Our house fridge went out last night leaving no room for extra milk in the garage fridge.. We do have a deep chest freezer in out hay shed. How long would it take to freeze a half gallon mason jars? I don't want them to freeze, just be able to hang out there until the milk in the other fridge is picked up and hopefully new house fridge is on it's way... Haven't milked my girls yet this morning because of this dilemma, and they are out there bawling because they are uncomfortable.....;( Do I at least have 4-5 hours?


----------



## Goats Rock (Jun 20, 2011)

Can you keep the milk in ice water and keep adding ice in a cooler? That way it will stay chilled but not freeze. It really depends on the milk temp in the deep freeze. Warm milk freezes faster than cold milk. (believe it or not, something about more rapid heat loss). If you do put it in the freezer, keep shaking it and checking it. I know a beer can will freeze in about an hour or two. Coke, same thing. Milk, no idea.


----------



## lovinglife (Jun 6, 2013)

I would not make the girls wait. Go milk, put it in the freezer and keep checking. It will take it awhile to freeze that much liquid. If it starts getting really cold or even a little frozen just take it out.


----------



## Greybird (May 14, 2014)

To play it safe, use the freezer to make ice and then put the ice around the milk. An ice chest would be best, but even a cardboard box lined with a garbage bag and enclosed in blankets will work surprisingly well.


----------



## janeen128 (Dec 31, 2012)

Goats Rock said:


> Can you keep the milk in ice water and keep adding ice in a cooler? That way it will stay chilled but not freeze. It really depends on the milk temp in the deep freeze. Warm milk freezes faster than cold milk. (believe it or not, something about more rapid heat loss). If you do put it in the freezer, keep shaking it and checking it. I know a beer can will freeze in about an hour or two. Coke, same thing. Milk, no idea.

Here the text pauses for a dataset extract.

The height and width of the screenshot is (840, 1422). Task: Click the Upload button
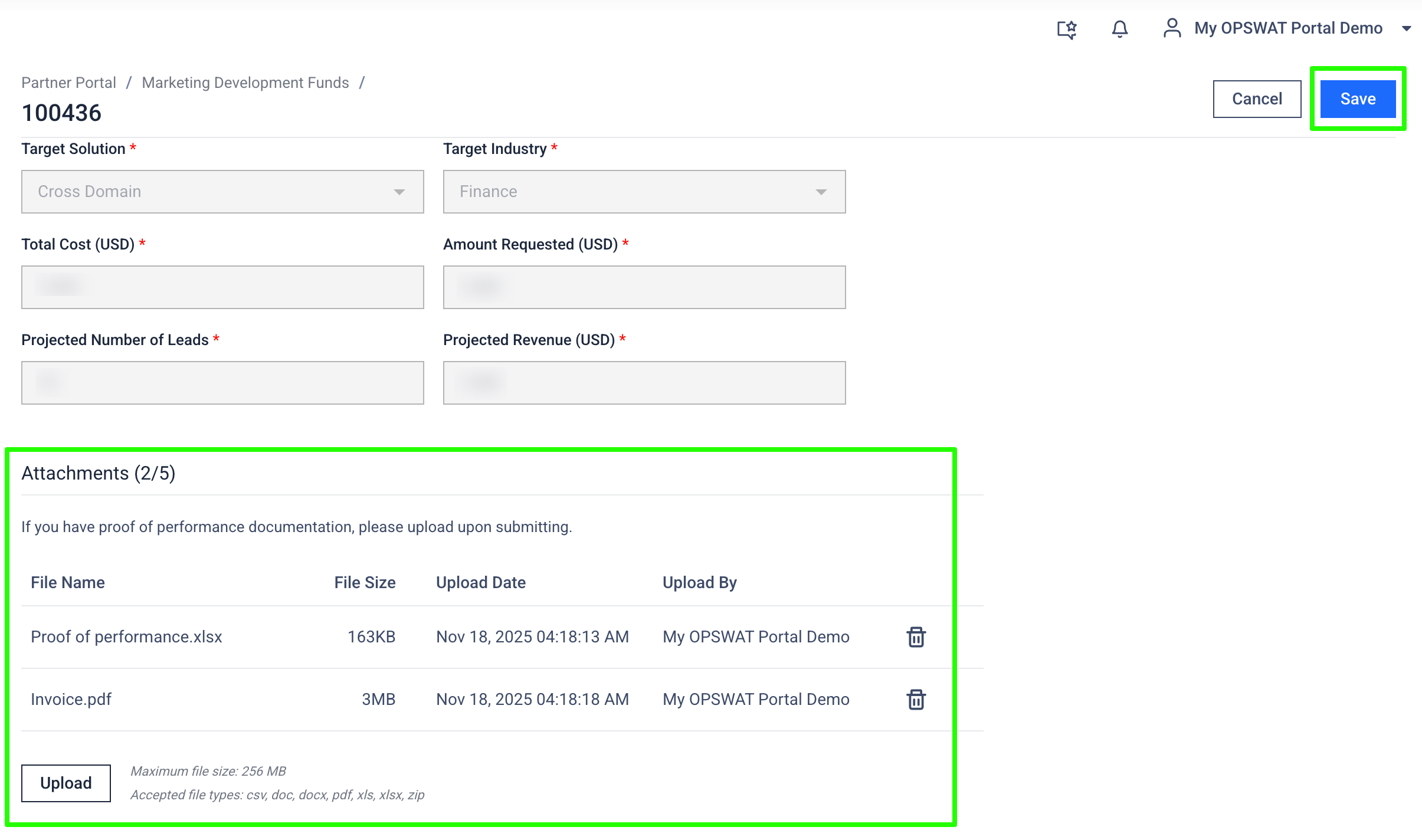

Great idea with the water and ice in the cooler....


----------



## janeen128 (Dec 31, 2012)

Right after I posted this my mom and I put other stuff in the freezer to empty out the top shelf for milk... We both felt so bad for the girls, as they are usually quiet, and they were letting us know it was NOT okay to skip a milking.... Got them all milked out.., and bam they were happy goats Cousin is coming by to pick up all the milk we have...., and we found a fridge will be delivered tomorrow.. If I run out of room in the meantime I will do the ice bath method in the cooler;-)


----------



## janeen128 (Dec 31, 2012)

Thanks Everyone!!


----------



## Goats Rock (Jun 20, 2011)

How come fridges always fail at the worst possible times! At least it isn't high summer with temps in the 90ºs!


----------



## janeen128 (Dec 31, 2012)

Goats Rock said:


> How come fridges always fail at the worst possible times! At least it isn't high summer with temps in the 90ºs!


AMEN to that


----------



## TDG-Farms (Jul 12, 2013)

For a gallon to freeze, I am pretty sure you would have about 24 hours. A simple fix for this is to freeze the milk (if needed) in gallon ziploc bags. Just stand em up in a small box or 2 gallon bucket and then fill em. Once frozen remove from box or bucket.


----------



## Hughie (Mar 4, 2015)

LOL we all scream for ice cream!


----------